The problem - Please state which year's paper revived the Milne–Thomson circle theorem, according to the notes on sources, sinks, and doublets.

Extracted text -
Sources, sinks, doublets

At a Glance

• Frequency: 8 sub-parts across 8 of 13 years (2013, 2015, 2016, 2019, 2020, 2021, 2023, 2025)
• Priority tier: T1
• Marks (count): 10 (4), 15 (3), 20 (1)
• Average solve time: ~13 min
• Difficulty mix: medium 3, hard 3, easy 2
• Section: B | Dominant type: derivation

Why This Chapter Matters

Sources and sinks appear in 8 of the last 13 years — the most consistent fluid dynamics atom in Paper 2 — with questions spread across 10-, 15-, and 20-mark slots. Every question reduces to one of four tasks: read off singularity strengths from a complex potential, derive streamlines by setting $\psi = \operatorname{Im}(w) = \text{const}$, apply the image method to enforce a rigid-wall boundary condition, or use the Milne–Thomson circle theorem for flow inside a circular boundary. The 2025 paper revived the circle theorem (last used in 2013), confirming that the image-boundary archetype resurfaces unpredictably — it cannot be skipped.

Minimum Theory

Complex potential. For two-dimensional incompressible irrotational flow, a source of strength $m$ at $z_0$ has complex potential $w = m\log(z-z_0)$; a sink of strength $m$ contributes $-m\log(z-z_0)$. Superposition is exact: add potentials for each singularity. The stream function is $\psi = \operatorname{Im}(w)$ and streamlines are the level curves $\psi = \text{const}$. The complex velocity is $dw/dz = u - iv$; the fluid speed at any point is $q = |dw/dz|$.

Image method for a rigid wall. To enforce zero normal velocity on the boundary $y = 0$ (a rigid wall), place an image singularity of the same type and strength at the mirror point across $y = 0$. A source $m$ at $(x_0, y_0)$ gets an image source $m$ at $(x_0, -y_0)$; a sink $-m$ gets an image sink $-m$. The wall is then automatically a streamline. Pressure on the wall via Bernoulli: $p_\infty - p = \tfrac12\rho|V|^2$ (with $|V|$ computed from the full image system on $y=0$); integrate over the wall to get the net force.

Milne–Thomson circle theorem. For flow in the region outside or inside the circle $|z| = a$: a singularity (source or sink) of strength $s$ at an interior point $z_0 = b$ (real, $0 < b < a$) is imaged as a singularity of the same strength at the inverse point $a^2/b$ plus an opposite-strength singularity at the origin. Specifically, a source $+m$ at $b$ inside $|z|=a$ is accompanied by an image source $+m$ at $a^2/b$ and an image sink $-m$ at $0$; a sink $-m$ at $b$ is accompanied by $-m$ at $a^2/b$ and $+m$ at $0$. Image singularities at the origin from a source-sink pair of equal strength cancel. The circle $|z|=a$ becomes a streamline automatically.

Records supplied -

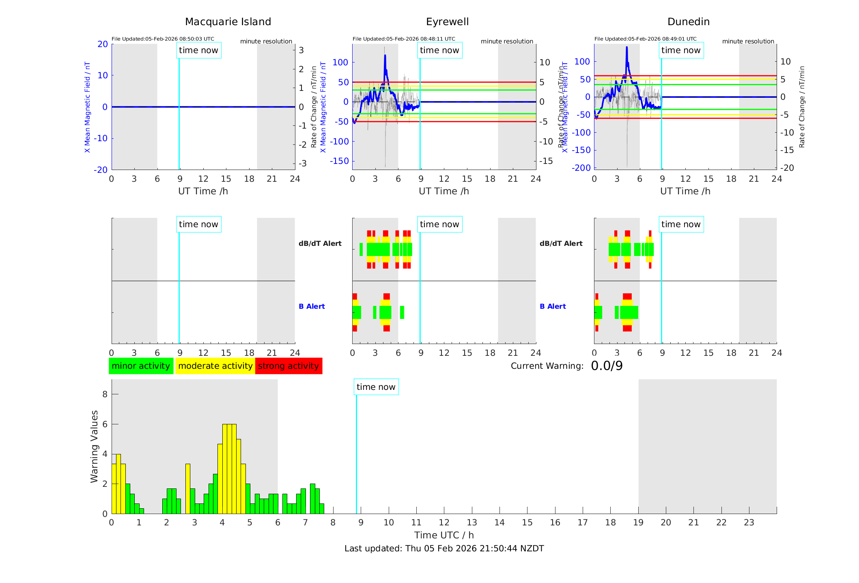Click the Time UTC / h axis label
The image size is (859, 583).
tap(444, 535)
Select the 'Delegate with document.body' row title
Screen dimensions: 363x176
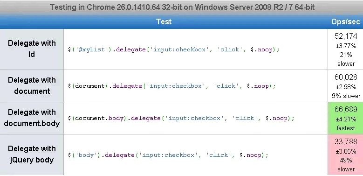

Written solution - The 2025 paper revived it, after it was last used in 2013.